What’s the right way forward? How do you strike a balance between genuine withdrawal and inappropriate behavior?

Genuine withdrawal would have meant a periodic need-based withdrawal while not in possession of material information.

Franklin Templeton has contested many of SEBI’s regulations saying that it has not been specific in its previous circulars and regulations. SEBI, on the other hand, appears to have focused on the spirit of the regulations and how they ought to have been interpreted. Is it necessary for the regulator to go for a rule-based approach instead of a spirit-based approach?

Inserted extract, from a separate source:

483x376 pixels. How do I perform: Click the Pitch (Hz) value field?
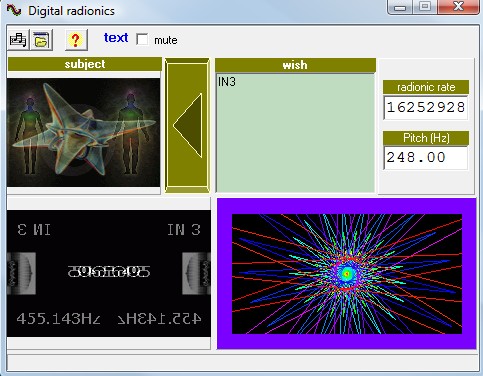click(x=426, y=158)

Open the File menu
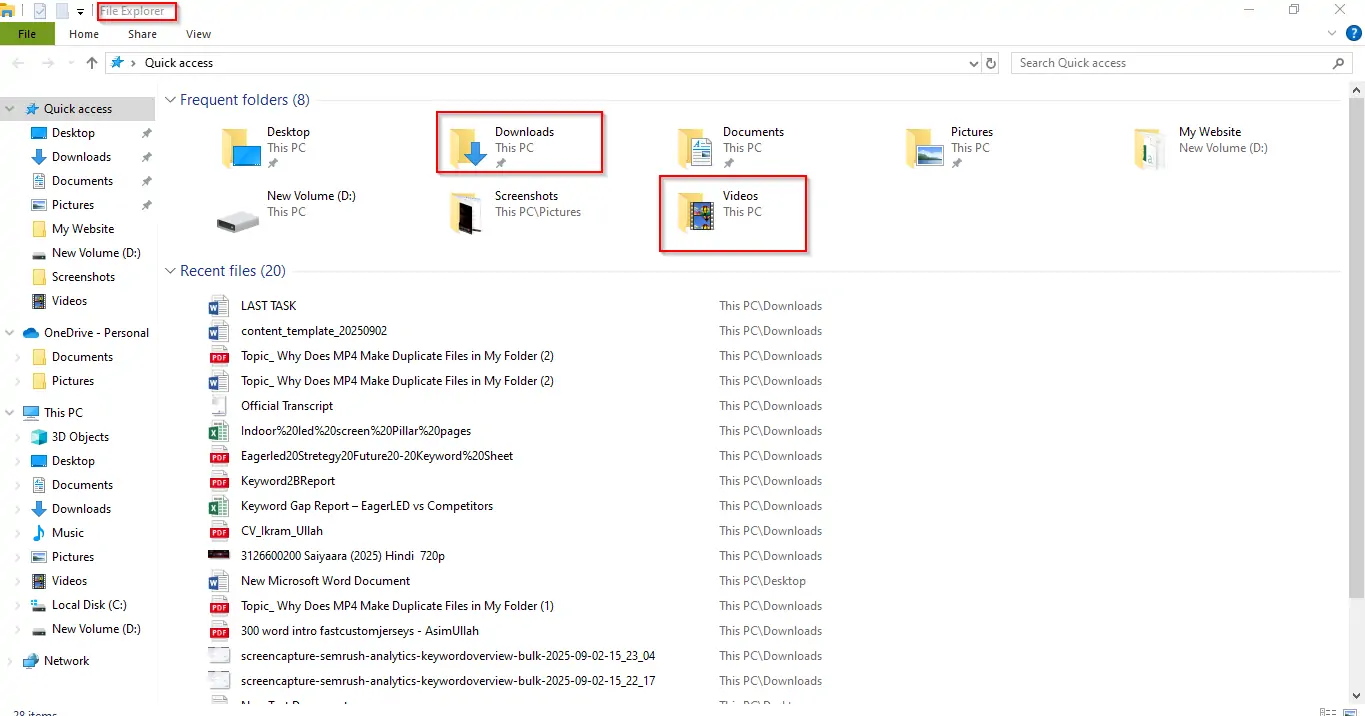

SEBI has relied on a comprehensive forensic audit and has looked into all aspects of the six funds. It is well-known that SEBI has been moving from a rule-based approach to a principle-based approach. We have some way to go for us to have a completely principle-based regulatory landscape.

How will the SEBI order restore balance between fund manager freedom and return maximisation?  There is a delicate line.

The SEBI order has no bearing on the fund manager’s freedom and return maximization. Return and risk are inherent in financial markets and that is well-understood by the regulator and market participants. What happened in March 2020 due to the pandemic was an extreme constraint on liquidity, which fund houses could not be prepared for. However, fraud and unethical behaviour in the pursuit of return maximization cannot happen.

Do you think that the SEBI’s FT order will discourage fund houses from taking credit risks?

On the contrary, the SEBI FT order will force fund houses to take prudent credit risks that are in the interest of all investors. Fund management companies would enhance their risk management practices and tighten internal and external compliance.

Separately, through a recent circular, it is proposed to pay salaries in the form of mutual fund units. What impact could it have on fund managers? 

Compensation structure within the MF industry will definitely undergo a change. It may also mean a short-term increase in employee costs for AMCs. Just like with hedge funds, fund managers will probably be more careful in taking unwarranted risks, as part of their wealth is also tied to fund performance.